(Record extracts Opens)

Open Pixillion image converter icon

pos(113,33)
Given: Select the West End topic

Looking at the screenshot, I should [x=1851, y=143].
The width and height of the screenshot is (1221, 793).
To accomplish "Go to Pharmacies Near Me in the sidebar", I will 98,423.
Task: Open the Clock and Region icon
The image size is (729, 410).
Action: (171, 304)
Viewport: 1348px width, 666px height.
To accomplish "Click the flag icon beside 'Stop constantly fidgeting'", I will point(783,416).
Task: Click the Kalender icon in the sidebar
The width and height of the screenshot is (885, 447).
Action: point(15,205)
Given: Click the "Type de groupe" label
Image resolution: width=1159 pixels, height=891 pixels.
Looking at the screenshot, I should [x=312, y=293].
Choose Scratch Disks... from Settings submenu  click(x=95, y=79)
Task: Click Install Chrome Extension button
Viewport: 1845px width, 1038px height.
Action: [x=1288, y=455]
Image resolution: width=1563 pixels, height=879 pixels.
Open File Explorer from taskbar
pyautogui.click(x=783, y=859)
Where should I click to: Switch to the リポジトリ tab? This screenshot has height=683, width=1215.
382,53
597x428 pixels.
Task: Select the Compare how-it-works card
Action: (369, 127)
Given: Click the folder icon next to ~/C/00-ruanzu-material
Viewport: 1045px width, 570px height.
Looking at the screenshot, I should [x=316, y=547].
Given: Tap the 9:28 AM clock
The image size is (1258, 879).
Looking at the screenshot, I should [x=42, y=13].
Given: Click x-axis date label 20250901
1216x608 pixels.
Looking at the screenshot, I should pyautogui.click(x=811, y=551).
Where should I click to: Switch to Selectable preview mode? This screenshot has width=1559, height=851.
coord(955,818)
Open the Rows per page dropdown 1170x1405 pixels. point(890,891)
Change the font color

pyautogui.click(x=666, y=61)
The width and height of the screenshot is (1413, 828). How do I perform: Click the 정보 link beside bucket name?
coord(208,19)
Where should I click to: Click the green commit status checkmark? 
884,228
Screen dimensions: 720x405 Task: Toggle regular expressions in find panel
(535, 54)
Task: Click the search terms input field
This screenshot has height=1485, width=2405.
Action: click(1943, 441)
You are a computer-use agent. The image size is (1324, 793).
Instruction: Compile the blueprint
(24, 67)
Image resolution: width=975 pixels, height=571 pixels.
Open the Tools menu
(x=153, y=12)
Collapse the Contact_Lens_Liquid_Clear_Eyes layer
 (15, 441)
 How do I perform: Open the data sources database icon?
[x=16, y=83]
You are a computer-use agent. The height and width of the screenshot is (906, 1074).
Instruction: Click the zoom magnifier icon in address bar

(Record extracts Closes)

Exercise description:
Report only the number of lines in the listing that contain the word "label".

Exercise output:
2